Signs and Symptoms of Diabetes in Dogs
Diabetes is challenging to detect; your dog may not always show clear signs or symptoms of the disease. If you take your dog to the vet for regular checkups, the veterinarian may discover diabetes during routine blood work. There are some common signs of diabetes in dogs, which can include:
- Weight loss
- Change in appetite
- Increased thirst and urination
- Lack of energy; lethargy
If you notice any of these symptoms, even if you don’t suspect diabetes, it is helpful to contact your veterinarian and bring in your dog for a checkup. Many of these signs can indicate other harmful health problems in your pet.
As a pet owner, you must know your dog well. Dogs have ways to communicate and cannot speak to understand if something is wrong. If you are intuitive, you can detect when something is off, or your dog isn’t behaving as usual. Bring concerns to your veterinarian’s attention immediately.
Diagnosis and Treatment of Diabetes in Dogs
Blood tests are the best way to get an accurate diagnosis, but high glucose levels don’t necessarily indicate diabetes. Your vet may have to run multiple tests to rule out other diseases in the process.
Once diagnosed with diabetes, the vet will measure your dog’s glucose levels under careful watch for many hours. Then your vet will be able to choose the correct dosage for medication. When you begin treating your dog, you will have multiple return visits with your vet to check on your dog and to see how well the dosage/medication works.
Treatment involves keeping a close watch on your pup’s blood glucose levels to keep them regular. A normal reading is between 65 to 120 mg/dl. Diabetic complications, such as kidney disease or nerve disease, can occur when your dog has it. Many dogs also develop cataracts, making it difficult for them to see.

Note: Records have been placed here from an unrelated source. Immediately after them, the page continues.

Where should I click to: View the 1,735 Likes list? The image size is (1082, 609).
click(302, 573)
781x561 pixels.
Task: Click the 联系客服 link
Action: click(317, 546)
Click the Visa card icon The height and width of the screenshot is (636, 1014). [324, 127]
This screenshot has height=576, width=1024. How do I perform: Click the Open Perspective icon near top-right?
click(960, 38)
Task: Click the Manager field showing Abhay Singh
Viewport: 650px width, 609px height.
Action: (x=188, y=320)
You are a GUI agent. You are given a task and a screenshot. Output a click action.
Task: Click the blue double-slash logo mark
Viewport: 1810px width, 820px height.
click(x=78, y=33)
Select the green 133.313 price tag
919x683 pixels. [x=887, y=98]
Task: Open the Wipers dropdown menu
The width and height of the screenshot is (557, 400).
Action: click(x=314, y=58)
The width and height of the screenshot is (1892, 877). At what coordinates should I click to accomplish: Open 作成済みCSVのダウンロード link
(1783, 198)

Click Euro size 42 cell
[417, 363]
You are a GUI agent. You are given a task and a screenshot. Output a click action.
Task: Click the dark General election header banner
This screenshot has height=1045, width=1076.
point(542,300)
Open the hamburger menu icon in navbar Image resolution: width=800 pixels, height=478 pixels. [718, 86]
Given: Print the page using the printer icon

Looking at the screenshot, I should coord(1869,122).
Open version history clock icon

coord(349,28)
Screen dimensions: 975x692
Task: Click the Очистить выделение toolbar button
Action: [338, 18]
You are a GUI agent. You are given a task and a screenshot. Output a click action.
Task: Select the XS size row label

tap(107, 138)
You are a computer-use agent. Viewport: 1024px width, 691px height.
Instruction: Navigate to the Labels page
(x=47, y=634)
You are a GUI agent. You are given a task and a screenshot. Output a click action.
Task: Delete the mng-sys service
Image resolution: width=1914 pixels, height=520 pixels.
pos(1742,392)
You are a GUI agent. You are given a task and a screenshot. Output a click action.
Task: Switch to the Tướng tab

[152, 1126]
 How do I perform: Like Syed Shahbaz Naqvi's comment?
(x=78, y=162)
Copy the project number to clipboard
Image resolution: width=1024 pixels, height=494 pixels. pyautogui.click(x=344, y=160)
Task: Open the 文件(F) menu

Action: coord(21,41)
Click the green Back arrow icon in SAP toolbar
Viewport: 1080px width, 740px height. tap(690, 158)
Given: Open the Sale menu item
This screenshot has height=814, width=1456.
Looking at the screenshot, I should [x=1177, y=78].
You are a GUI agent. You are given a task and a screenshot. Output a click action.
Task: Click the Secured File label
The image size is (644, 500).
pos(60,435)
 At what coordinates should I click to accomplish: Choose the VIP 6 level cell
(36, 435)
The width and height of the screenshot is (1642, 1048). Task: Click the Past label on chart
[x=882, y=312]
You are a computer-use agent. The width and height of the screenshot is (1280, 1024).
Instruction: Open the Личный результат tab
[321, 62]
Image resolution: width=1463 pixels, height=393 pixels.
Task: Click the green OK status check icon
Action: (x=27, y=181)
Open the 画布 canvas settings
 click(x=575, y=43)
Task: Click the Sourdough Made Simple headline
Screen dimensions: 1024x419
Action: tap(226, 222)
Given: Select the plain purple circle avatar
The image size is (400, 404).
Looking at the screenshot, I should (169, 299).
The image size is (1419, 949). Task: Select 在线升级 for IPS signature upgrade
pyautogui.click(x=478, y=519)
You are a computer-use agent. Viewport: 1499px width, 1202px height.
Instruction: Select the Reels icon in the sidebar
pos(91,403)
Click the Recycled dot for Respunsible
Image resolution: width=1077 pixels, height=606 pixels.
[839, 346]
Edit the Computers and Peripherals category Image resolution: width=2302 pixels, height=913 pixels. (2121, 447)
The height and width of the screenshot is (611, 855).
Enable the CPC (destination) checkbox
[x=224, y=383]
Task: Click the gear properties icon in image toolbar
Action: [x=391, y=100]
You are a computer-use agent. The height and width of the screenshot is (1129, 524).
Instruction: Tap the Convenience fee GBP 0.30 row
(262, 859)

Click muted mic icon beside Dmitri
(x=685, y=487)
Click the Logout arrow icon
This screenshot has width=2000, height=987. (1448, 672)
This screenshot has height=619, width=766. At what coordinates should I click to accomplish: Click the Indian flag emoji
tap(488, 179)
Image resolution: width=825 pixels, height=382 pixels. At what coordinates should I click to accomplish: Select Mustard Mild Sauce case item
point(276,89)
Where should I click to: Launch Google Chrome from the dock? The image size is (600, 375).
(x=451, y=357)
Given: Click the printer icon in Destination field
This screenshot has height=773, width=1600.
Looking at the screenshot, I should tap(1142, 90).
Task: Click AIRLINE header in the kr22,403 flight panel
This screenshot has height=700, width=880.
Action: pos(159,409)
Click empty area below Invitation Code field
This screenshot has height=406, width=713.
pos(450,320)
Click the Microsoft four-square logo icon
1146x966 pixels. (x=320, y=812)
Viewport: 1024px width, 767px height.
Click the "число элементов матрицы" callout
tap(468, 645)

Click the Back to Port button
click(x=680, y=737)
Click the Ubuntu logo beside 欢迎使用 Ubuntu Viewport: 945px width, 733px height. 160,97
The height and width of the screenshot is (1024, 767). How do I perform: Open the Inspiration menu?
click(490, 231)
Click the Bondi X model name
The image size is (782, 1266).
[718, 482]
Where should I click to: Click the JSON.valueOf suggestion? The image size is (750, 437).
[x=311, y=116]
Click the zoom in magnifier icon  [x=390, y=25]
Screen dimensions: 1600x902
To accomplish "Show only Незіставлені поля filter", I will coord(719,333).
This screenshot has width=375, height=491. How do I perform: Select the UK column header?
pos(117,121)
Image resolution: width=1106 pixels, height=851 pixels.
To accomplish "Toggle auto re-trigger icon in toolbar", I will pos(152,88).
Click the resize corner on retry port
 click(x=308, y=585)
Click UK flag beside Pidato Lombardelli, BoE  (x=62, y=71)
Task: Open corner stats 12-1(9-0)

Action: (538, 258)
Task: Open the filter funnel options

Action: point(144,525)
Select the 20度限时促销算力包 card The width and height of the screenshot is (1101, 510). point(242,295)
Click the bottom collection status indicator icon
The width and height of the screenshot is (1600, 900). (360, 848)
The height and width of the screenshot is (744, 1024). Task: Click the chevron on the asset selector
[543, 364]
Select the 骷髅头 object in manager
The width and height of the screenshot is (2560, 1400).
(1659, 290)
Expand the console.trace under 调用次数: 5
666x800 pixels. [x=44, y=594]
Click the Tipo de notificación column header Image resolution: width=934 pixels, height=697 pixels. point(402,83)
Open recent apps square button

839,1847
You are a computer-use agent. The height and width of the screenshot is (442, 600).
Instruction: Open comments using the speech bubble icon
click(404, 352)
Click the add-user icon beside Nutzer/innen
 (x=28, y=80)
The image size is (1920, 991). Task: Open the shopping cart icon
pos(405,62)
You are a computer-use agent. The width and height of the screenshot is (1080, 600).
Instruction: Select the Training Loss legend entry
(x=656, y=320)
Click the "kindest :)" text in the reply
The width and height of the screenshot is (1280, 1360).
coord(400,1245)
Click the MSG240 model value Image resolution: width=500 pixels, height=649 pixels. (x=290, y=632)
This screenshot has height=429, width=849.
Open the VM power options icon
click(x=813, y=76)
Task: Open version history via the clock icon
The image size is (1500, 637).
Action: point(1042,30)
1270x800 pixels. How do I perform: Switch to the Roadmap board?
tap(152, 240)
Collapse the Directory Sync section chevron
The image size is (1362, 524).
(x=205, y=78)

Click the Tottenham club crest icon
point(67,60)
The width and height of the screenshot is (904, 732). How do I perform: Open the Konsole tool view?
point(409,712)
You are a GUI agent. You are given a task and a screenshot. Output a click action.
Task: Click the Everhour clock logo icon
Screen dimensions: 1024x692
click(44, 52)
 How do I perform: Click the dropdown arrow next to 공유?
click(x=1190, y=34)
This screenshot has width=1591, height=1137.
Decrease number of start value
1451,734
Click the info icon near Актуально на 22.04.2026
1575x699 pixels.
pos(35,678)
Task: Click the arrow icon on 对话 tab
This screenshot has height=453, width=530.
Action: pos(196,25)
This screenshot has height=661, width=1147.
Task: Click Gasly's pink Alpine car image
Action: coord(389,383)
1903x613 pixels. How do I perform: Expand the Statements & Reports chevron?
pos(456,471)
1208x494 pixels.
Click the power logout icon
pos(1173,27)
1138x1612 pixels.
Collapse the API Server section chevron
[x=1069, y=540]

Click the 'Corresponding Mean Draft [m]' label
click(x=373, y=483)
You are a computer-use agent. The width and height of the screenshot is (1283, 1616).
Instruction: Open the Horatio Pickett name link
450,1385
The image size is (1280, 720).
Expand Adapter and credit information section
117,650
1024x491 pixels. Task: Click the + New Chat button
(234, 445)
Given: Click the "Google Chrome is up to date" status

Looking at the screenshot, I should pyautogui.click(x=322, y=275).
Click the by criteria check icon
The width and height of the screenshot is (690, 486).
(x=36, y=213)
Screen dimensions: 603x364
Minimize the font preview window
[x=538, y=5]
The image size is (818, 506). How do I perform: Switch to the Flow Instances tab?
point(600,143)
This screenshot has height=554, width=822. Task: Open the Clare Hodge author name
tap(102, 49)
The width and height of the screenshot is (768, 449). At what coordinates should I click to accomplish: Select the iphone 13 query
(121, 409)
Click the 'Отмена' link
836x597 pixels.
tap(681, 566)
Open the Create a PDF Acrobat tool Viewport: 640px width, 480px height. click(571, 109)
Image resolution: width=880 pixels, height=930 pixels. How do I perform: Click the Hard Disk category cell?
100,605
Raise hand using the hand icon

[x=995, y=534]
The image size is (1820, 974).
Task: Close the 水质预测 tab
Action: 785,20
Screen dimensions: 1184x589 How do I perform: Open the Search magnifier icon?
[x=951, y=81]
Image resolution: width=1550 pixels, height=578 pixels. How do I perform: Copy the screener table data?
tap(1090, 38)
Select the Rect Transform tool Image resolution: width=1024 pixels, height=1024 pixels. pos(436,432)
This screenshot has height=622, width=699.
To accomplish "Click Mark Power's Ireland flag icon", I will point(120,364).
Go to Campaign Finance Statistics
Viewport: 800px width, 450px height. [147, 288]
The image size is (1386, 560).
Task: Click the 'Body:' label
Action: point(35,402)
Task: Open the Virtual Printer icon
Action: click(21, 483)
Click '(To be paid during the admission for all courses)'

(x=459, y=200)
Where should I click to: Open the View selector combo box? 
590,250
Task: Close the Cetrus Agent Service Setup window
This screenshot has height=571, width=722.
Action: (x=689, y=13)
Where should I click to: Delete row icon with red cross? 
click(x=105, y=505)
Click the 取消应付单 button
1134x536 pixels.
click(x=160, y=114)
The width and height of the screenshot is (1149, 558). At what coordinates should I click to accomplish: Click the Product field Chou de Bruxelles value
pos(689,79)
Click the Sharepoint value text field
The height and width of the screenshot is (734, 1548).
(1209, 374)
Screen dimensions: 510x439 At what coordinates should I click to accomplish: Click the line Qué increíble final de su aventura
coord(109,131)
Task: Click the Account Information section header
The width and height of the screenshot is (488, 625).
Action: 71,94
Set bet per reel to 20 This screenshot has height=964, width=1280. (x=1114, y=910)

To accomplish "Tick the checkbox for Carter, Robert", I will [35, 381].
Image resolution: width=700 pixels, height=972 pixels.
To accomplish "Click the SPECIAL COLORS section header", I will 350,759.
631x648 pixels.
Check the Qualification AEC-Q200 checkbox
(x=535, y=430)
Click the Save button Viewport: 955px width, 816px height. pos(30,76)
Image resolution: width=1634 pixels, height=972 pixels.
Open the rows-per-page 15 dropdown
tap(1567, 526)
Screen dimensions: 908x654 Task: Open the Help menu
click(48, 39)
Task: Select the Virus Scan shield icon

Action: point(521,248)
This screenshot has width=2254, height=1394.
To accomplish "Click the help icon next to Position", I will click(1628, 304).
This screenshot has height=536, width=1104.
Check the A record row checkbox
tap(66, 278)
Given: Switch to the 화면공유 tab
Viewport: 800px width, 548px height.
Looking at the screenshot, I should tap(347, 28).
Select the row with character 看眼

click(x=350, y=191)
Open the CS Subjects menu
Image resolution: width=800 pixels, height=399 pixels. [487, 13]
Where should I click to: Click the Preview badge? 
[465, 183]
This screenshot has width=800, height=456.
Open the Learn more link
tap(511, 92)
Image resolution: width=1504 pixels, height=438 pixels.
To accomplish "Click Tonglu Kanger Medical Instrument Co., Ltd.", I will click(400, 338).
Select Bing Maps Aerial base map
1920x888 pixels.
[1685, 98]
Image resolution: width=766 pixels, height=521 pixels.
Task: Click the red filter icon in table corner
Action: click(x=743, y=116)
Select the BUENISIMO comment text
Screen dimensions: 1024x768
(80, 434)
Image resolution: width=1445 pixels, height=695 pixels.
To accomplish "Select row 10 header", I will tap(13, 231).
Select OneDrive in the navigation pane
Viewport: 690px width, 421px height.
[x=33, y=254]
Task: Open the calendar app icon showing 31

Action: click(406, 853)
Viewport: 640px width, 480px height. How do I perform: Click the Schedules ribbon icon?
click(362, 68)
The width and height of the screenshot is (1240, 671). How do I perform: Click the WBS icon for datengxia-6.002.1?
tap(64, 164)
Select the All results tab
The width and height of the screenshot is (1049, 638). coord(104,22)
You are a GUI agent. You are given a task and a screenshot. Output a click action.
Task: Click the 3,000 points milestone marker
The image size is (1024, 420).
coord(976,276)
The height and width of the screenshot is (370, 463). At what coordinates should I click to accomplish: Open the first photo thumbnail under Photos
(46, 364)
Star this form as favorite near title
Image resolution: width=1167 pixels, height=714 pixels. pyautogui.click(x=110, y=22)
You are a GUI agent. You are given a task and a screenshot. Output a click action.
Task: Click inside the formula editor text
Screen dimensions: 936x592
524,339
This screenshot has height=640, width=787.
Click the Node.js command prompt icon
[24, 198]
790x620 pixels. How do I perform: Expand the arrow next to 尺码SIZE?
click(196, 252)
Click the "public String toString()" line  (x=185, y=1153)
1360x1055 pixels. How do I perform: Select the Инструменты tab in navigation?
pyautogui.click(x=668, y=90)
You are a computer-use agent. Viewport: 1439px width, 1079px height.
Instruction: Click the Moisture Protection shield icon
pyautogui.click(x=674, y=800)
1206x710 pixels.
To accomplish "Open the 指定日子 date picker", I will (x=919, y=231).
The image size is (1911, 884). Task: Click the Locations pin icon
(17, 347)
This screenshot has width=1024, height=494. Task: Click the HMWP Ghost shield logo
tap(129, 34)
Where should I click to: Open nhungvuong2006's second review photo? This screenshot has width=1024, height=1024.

Dogs may need one to two daily insulin shots. Other treatment includes weighing your dog regularly and paying attention to signs of excess hunger or thirst. Glucose rises in the body after a meal, but can also occur when insulin is too low. You may have to collect blood droplets to measure glucose levels.
Diets lower in fat and high in fiber are recommended to help keep glucose levels healthy. Exercise can also be essential to help reduce your dog’s weight and lower glucose levels.
Keeping Your Diabetic Dog Healthy
You may think all of this treatment is a lot to take on if your dog has diabetes. To make it easier on your as pet owner, develop a consistent routine to keep a close eye on your dog’s health. The shots and blood testing do not take much time, and you can continue to provide your pup with a long, happy life.